Legume biology: the basis for crop improvement

Additional keywords: candidate genes, chickpea, functional genomics, Lotus, Medicago, peanut, soybean, trait mapping, transcriptome.

Legumes are extensively grown in dry or semiarid regions of the world, usually under rainfed rather than irrigated agriculture. Grain legumes are rich source of dietary protein (Duranti and Gius 1997), especially for the largely vegetarian population of sub-tropics. Despite a large growing area under these crops, productivity remains low and has been declining for the last few decades. Yields of these crops are reduced due to severe effect of several biotic and abiotic stresses. For example, in soybean, peanut and chickpea, drought is an important abiotic stress constraint and major biotic stresses include anthracnose, angular leaf spot, bean rust, bacterial blight in common bean, Ascochyta blight and Fusarium wilt in chickpea (Miklas et al. 2006; Kulcheski et al. 2011; Varshney et al. 2013a). Climate change is another converging force, which will potentially decrease crop productivity (Varshney et al. 2010; McClean et al. 2011). Combating the stresses to produce cultivars resistant to biotic or abiotic stresses together with ability of adapting to changing climate and increase crop productivity is needed to meet the increasing demands for food.

Grain legumes have a narrow genetic base since they are self-pollinated (though cross-pollination does take place, it is at very low frequency). Thus, there is a need to study legume genetics and genomics in depth to understand the biology of legume crops, widen the genetic base, support legume breeding programs and introgress traits of interest. With the advent of next generation sequencing (NGS) technologies, increased throughput together with reduced sequencing costs dramatically changed the sequencing scenarios of plant genomes (Varshney et al. 2009; Thudi et al. 2012). To date over 55 plant genome sequences are sequenced (Michael and Jackson 2013) and many more are under way (http://www.onekp.com/).

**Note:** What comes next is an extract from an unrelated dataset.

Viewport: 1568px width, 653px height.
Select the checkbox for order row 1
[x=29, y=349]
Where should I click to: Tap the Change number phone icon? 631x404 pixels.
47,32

Legumes have certain unique features such as ability for symbiotic nitrogen fixation, protein rich physiology, secondary metabolism, etc., and hence are different from other plant species. Therefore it is important to sequence legume genomes in addition to model crops (e.g. Arabidopsis, rice) to understand the special features of legume species (Cook 1999). With this understanding, two legume plant species namely, Medicago truncatula (Barker et al. 1990) and Lotus japonicus (Handberg and Stougaard 1992) were selected as model systems for legumes. This resulted in genome sequencing of Lotus (Sato et al. 2008) and Medicago (Young et al. 2011). In addition to the two model legumes Medicago and Lotus discussed above, soybean was the first legume crop for which reference genome was assembled (Schmutz et al. 2010). Recently, draft genome sequences have become available for pigeonpea (Varshney et al. 2012) and chickpea (Varshney et al. 2013b). In addition, common bean genome sequence has also been assembled (Scott Jackson, pers. comm..; http://www.phytozome.net/commonbean.php) and significant efforts are underway in sequencing other important legume genomes such as peanut (http://www.peanutbioscience.com/), pea and lentil. The availability of the genome sequence in model legumes as well as above mentioned legume crop species serve as a useful resource for legume crop improvement. In addition to genome assemblies, de novo transcriptome assemblies were developed in several legumes including Medicago, soybean, chickpea, pigeonpea, etc (Cheung et al. 2006; Deschamps and Campbell 2010; Hiremath et al. 2011; Garg et al. 2011; Kudapa et al. 2012).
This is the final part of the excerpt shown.